In music, step #2 is getting somebody to hear your song. Step #3 is getting that person to listen to that song again, or listen to your other songs. Step 1 is creating the awareness and interest that gets you to step 2. Of course, personalized Internet radio can help you skip step #1 (an algorithm does it for you) in some cases, but overall it’s a vital step.
One type of campaign seems to always drive consumer interest and awareness: the “takeover,” a special event where an artist commandeers a radio or TV station (MTV’s TRL and the Fuse TV’s Artist Takeover Mondays, for example) to discuss music (usually a new album), perhaps delve into personal topics, and/or play DJ by introducing songs. The takeover provides valuable impressions on any platform. What sets Internet radio takeovers apart are the absence of an artist’s time constraints (24/7 programing) and the ability to precisely measure the results (not possible at broadcast radio and TV).
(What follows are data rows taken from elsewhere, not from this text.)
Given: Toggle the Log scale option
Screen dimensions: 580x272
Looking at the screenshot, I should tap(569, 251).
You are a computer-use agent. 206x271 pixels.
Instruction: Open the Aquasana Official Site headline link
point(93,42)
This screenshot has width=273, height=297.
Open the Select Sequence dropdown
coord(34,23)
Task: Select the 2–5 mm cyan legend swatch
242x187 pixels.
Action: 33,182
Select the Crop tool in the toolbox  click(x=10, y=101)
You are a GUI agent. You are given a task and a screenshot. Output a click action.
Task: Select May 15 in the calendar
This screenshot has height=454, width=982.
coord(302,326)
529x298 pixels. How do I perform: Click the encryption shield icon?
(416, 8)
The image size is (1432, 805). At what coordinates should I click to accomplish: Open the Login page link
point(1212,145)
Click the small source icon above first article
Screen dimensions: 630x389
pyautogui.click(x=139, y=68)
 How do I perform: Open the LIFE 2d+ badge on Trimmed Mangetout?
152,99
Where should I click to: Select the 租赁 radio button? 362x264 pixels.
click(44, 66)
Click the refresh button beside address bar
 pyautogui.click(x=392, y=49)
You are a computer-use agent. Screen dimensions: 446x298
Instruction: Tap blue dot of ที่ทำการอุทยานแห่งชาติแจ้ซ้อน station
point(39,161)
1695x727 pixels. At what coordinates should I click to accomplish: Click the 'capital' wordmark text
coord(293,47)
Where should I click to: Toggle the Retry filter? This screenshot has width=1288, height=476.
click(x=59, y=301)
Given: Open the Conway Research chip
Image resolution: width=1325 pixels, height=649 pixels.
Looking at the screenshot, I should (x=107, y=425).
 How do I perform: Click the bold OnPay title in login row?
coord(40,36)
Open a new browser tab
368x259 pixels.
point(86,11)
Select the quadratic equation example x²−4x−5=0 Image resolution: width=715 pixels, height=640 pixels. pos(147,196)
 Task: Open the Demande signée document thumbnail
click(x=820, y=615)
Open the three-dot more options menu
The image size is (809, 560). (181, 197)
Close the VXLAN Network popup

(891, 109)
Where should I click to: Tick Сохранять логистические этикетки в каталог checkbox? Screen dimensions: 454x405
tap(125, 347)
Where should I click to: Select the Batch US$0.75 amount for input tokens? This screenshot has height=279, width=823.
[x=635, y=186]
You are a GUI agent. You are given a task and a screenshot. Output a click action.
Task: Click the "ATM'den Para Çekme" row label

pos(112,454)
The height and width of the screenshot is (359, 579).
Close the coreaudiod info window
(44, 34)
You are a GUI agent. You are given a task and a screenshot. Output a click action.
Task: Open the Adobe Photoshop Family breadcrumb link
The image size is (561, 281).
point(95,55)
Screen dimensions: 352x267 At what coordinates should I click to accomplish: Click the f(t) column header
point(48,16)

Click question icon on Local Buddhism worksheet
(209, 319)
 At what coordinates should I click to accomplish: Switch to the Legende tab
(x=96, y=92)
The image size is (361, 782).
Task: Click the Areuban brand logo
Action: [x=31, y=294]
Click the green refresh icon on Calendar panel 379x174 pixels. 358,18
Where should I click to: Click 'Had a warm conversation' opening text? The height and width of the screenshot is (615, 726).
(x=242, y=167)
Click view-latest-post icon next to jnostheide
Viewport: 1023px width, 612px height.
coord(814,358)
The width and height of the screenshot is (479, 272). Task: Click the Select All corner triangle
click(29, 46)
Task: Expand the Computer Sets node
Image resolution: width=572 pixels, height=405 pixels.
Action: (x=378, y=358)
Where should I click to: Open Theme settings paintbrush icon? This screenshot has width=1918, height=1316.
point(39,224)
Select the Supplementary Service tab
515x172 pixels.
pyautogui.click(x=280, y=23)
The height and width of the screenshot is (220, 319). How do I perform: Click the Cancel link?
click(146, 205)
And so the recent takeover of a Pandora station by rapper Gucci Mane provides a good opportunity to examine its effects at Internet radio. For 15 days from July into August, The ATL, a station dedicated to Atlanta hip hop and R&B, focused on Gucci’s new album Everybody Looking, while interspersing segments of Gucci talking about the album, the Atlanta music scene, his creative process and other topics. Songs that featured Gucci were also added to the rotation. The programming caused Gucci’s share of station plays rose to 7 percent from 1 percent.
The takeover provided a bump to a key metric: the number of people with a Gucci Mane station at Pandora. During the 15-day campaign, the number of new Gucci Mane stations jumped 45 percent compared to the previous 15 days. As explained below, a new station add is the creation of a Pandora station based on a particular artist, album or song.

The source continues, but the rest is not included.